[Your task] Could you repeat word for word only the lines from the one containing "Askersund (250, 576)" to the last line of the data below?
Top of Provided records
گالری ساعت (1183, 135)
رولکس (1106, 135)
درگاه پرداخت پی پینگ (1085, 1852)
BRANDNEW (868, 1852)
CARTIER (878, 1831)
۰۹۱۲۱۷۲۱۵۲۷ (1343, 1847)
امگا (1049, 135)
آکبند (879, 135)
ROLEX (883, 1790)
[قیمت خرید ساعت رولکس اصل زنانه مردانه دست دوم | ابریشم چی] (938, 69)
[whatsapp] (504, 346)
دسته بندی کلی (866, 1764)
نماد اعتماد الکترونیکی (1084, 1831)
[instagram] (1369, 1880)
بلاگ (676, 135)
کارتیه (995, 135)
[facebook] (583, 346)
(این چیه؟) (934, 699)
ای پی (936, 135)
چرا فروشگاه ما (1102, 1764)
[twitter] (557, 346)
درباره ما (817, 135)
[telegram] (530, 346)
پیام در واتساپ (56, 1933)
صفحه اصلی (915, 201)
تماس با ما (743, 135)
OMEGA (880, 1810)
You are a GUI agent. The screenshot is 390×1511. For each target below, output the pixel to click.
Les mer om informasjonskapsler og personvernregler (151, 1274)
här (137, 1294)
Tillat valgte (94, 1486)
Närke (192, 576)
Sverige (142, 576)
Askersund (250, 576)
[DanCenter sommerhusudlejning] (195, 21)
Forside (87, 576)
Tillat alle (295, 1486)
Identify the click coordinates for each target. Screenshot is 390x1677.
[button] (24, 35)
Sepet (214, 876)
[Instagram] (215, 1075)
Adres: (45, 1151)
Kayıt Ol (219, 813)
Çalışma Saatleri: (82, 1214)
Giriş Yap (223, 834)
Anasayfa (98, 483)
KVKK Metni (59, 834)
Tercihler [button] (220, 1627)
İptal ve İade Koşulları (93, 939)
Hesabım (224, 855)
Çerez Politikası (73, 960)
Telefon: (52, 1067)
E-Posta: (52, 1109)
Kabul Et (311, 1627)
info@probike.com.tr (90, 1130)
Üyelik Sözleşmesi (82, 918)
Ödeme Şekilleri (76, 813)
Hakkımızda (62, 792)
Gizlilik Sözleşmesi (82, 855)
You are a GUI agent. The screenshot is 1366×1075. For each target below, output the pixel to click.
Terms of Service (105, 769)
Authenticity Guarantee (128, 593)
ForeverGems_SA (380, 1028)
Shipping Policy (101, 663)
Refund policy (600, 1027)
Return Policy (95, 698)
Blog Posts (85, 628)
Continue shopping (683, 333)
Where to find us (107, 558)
Bottom of Provided records
[Solved exercise]
Askersund (250, 576)
[DanCenter sommerhusudlejning] (195, 21)
Forside (87, 576)
Tillat alle (295, 1486)
Identify the click coordinates for each target. Screenshot is 390x1677.
[button] (24, 35)
Sepet (214, 876)
[Instagram] (215, 1075)
Adres: (45, 1151)
Kayıt Ol (219, 813)
Çalışma Saatleri: (82, 1214)
Giriş Yap (223, 834)
Anasayfa (98, 483)
KVKK Metni (59, 834)
Tercihler [button] (220, 1627)
İptal ve İade Koşulları (93, 939)
Hesabım (224, 855)
Çerez Politikası (73, 960)
Telefon: (52, 1067)
E-Posta: (52, 1109)
Kabul Et (311, 1627)
info@probike.com.tr (90, 1130)
Üyelik Sözleşmesi (82, 918)
Ödeme Şekilleri (76, 813)
Hakkımızda (62, 792)
Gizlilik Sözleşmesi (82, 855)
You are a GUI agent. The screenshot is 1366×1075. For each target below, output the pixel to click.
Terms of Service (105, 769)
Authenticity Guarantee (128, 593)
ForeverGems_SA (380, 1028)
Shipping Policy (101, 663)
Refund policy (600, 1027)
Return Policy (95, 698)
Blog Posts (85, 628)
Continue shopping (683, 333)
Where to find us (107, 558)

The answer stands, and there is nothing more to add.